== RECORDED INFORMATION ==
Content starts
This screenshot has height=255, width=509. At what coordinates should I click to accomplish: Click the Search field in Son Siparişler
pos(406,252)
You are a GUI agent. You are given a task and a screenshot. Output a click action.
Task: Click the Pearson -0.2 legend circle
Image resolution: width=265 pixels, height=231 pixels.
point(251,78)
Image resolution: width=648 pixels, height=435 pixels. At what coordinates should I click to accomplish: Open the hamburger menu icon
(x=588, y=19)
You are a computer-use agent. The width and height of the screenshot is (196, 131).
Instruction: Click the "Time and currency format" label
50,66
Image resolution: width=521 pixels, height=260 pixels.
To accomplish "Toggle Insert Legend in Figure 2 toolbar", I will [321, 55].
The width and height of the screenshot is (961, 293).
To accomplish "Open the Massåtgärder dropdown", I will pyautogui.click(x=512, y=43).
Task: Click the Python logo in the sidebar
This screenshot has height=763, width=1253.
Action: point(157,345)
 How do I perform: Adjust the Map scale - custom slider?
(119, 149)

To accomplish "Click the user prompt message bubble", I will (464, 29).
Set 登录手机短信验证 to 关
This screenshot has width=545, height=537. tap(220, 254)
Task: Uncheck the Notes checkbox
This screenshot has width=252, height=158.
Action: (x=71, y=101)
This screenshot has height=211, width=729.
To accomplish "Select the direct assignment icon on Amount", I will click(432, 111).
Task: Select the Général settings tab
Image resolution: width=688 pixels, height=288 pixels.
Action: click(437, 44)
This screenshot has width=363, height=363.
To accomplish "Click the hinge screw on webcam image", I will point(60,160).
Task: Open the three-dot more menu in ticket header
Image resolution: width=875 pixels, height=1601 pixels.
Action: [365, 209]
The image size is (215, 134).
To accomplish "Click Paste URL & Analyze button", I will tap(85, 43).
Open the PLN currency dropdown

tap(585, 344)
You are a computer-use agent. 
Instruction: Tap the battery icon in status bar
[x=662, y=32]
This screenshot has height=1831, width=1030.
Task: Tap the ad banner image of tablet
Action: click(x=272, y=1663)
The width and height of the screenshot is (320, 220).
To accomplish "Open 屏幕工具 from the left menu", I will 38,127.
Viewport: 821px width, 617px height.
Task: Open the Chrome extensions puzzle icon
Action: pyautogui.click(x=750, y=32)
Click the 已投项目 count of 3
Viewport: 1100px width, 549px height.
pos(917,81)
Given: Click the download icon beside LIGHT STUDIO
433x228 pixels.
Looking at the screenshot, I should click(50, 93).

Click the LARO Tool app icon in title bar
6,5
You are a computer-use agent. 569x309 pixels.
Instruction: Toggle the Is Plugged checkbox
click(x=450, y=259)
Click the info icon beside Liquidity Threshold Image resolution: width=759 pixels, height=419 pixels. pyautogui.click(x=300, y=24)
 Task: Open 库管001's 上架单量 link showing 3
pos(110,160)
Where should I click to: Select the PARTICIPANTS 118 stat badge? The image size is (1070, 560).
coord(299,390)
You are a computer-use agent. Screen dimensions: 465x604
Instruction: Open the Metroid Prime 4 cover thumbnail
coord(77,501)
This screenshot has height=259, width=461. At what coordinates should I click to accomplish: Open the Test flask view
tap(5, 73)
Content ends
== WHAT YOU SHOULD DO ==
Count how many lines in the data contain the word "computer", giving the number without comment.

== RESULT FOR THIS TASK ==
4